С холста на Вернона печально и прямо смотрела Ава. Он узнал портрет из главного зала, тот самый, который Иорвет заказал самым первым, и к которому сам Роше успел так привыкнуть, что совершенно перестал его замечать — он, может, и не обратил бы внимания, что картина исчезла, пройдя мимо пустующего участка на стене над камином. В полутьме мастерской взгляд серых глаз девушки на портрете казался тяжелым и осуждающим.
— Ты убрал его, — не спросил, констатировал Вернон, и Иорвет кивнул.
— Я хочу рассказать все Иану сам, а не ждать, пока он сложит два и два, — пояснил он, — наш сын не дурак, и провалами в памяти не страдает. Думаю, лицо той, с кем путешествовал и выступал, он вспомнит без труда, а все прочее нетрудно будет додумать.
— Но что, если Айра спросит, куда делся портрет его матери? — поинтересовался Роше, хотя мысленно безоговорочно согласился с Иорветом — решение было верным, пусть и не слишком честным.
— Картина висела в светлой комнате больше десяти лет, — пожал плечами Иорвет, — давно пора было ее отреставрировать.
— Ты не реставрируешь живопись, — напомнил Вернон с легкой улыбкой, и эльф отмахнулся.
— По мнению Айры, я тут занимаюсь чем-то скучным и непонятным, — ответил он, — вполне могу и картины писать, он бы не удивился. Но я привел тебя не затем, — он быстрым жестом накинул полог обратно на картину и отошел от мольберта, вытащил из-под верстака два низких табурета и уселся на один. Вернон устроился напротив, ничего не сказав.
Иорвет молчал целую минуту, глядя вроде бы на Роше, но словно не видя его перед собой. Наконец губы его дрогнули в кривоватой усмешке, и эльф нервно передернул плечами.
— Ани сегодня сказала одну очень любопытную фразу, — начал он, — и я тут же примерил ее на себя. Если мне суждено умереть, разбираться с прочими проблемами не придется. Но ее страхи вполне может развеять современная медицина или магия… а вот мои — не то чтобы.
Вернон сдвинул брови. Часть его хотела заставить Иорвета замолчать, ухватить его за плечи, крепко встряхнуть и приказать не думать о худшем, забыть обо всем, и его, Роше, не втягивать в эту пугающую темную чащу безысходного ужаса. Но, конечно, так легко отмахнуться от него было никак нельзя.
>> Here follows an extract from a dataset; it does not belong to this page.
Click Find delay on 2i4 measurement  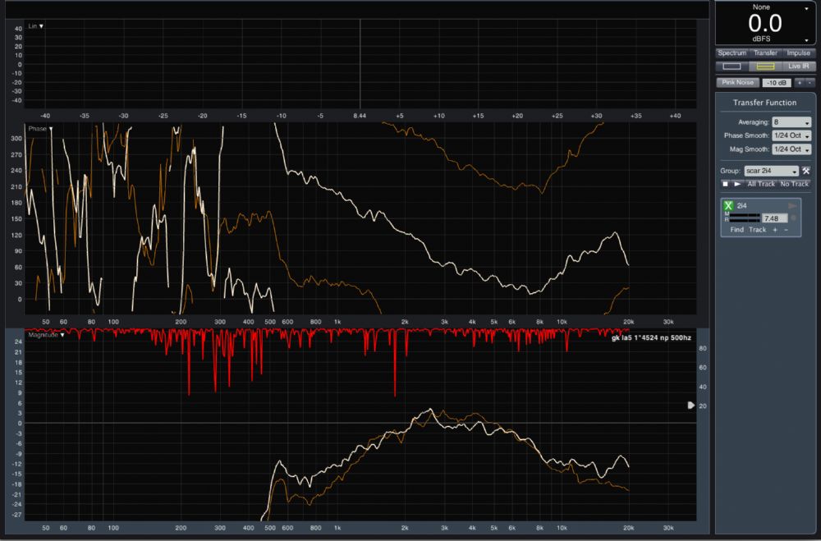pos(736,230)
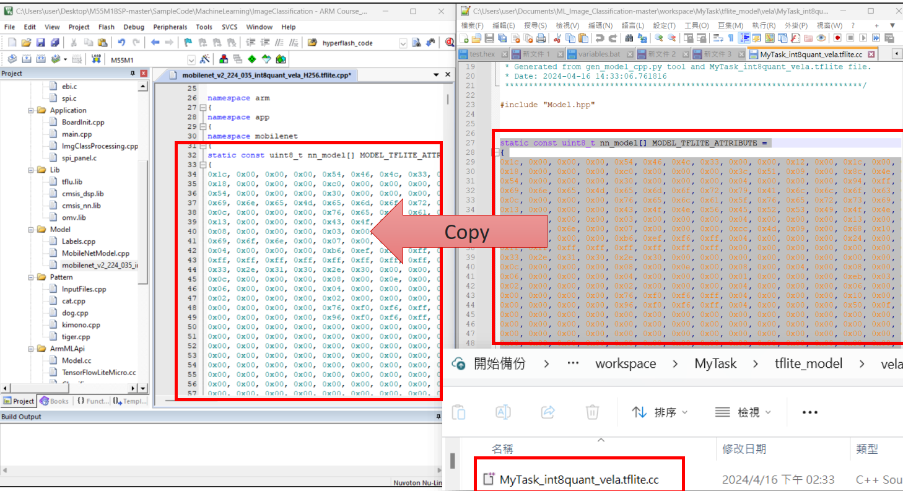
Task: Click the Build target icon in Keil toolbar
Action: coord(28,59)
— Что он хотел? — тихо спросил он, уже понимая, что долг, висевший над ними долгие четырнадцать лет, они с Иорветом выплатить не смогут. Словно подтверждая его слова, эльф вздохнул и рассмеялся.
— Не волнуйся, Стеклянный Человек не потребовал от меня ничьей головы, — заговорил он, — не предложил раздобыть корону Нильфгаарда или отдать моего первенца — или первого внука.
— Иорвет, — почти с угрозой выговорил Роше, — не тяни, выкладывай, как есть. От того, что ты юлишь, ничего не изменится.